Assigned task: Every record, down to the last line, must be given again exactly.

Material provided:
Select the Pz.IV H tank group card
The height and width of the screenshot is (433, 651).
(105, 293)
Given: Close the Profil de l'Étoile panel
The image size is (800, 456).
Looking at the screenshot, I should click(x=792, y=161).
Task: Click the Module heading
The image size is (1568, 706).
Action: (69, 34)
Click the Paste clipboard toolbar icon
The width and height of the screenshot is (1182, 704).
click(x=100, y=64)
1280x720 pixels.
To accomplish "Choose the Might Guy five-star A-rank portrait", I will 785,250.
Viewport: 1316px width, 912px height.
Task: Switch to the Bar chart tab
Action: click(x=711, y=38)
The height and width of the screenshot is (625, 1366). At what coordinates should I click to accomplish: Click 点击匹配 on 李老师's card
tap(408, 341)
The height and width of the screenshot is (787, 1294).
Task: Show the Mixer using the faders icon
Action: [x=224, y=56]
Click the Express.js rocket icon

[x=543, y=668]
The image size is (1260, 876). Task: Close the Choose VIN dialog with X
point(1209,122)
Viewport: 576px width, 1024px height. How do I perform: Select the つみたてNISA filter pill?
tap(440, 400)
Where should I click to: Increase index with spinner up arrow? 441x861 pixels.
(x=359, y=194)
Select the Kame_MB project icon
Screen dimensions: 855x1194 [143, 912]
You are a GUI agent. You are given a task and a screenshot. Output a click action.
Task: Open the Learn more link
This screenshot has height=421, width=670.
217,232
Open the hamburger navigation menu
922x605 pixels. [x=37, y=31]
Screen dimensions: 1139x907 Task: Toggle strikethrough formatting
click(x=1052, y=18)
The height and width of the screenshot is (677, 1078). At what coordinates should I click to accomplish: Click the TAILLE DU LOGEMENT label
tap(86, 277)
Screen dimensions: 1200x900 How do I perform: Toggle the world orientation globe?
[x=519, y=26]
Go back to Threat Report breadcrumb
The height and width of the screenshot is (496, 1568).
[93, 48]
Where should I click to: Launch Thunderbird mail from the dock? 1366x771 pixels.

Exercise solution:
Select the Pz.IV H tank group card
The height and width of the screenshot is (433, 651).
(105, 293)
Given: Close the Profil de l'Étoile panel
The image size is (800, 456).
Looking at the screenshot, I should click(x=792, y=161).
Task: Click the Module heading
The image size is (1568, 706).
Action: (69, 34)
Click the Paste clipboard toolbar icon
The width and height of the screenshot is (1182, 704).
click(x=100, y=64)
1280x720 pixels.
To accomplish "Choose the Might Guy five-star A-rank portrait", I will 785,250.
Viewport: 1316px width, 912px height.
Task: Switch to the Bar chart tab
Action: click(x=711, y=38)
The height and width of the screenshot is (625, 1366). At what coordinates should I click to accomplish: Click 点击匹配 on 李老师's card
tap(408, 341)
The height and width of the screenshot is (787, 1294).
Task: Show the Mixer using the faders icon
Action: [x=224, y=56]
Click the Express.js rocket icon

[x=543, y=668]
The image size is (1260, 876). Task: Close the Choose VIN dialog with X
point(1209,122)
Viewport: 576px width, 1024px height. How do I perform: Select the つみたてNISA filter pill?
tap(440, 400)
Where should I click to: Increase index with spinner up arrow? 441x861 pixels.
(x=359, y=194)
Select the Kame_MB project icon
Screen dimensions: 855x1194 [143, 912]
You are a GUI agent. You are given a task and a screenshot. Output a click action.
Task: Open the Learn more link
This screenshot has height=421, width=670.
217,232
Open the hamburger navigation menu
922x605 pixels. [x=37, y=31]
Screen dimensions: 1139x907 Task: Toggle strikethrough formatting
click(x=1052, y=18)
The height and width of the screenshot is (677, 1078). At what coordinates should I click to accomplish: Click the TAILLE DU LOGEMENT label
tap(86, 277)
Screen dimensions: 1200x900 How do I perform: Toggle the world orientation globe?
[x=519, y=26]
Go back to Threat Report breadcrumb
The height and width of the screenshot is (496, 1568).
[93, 48]
Where should I click to: Launch Thunderbird mail from the dock? 1366x771 pixels.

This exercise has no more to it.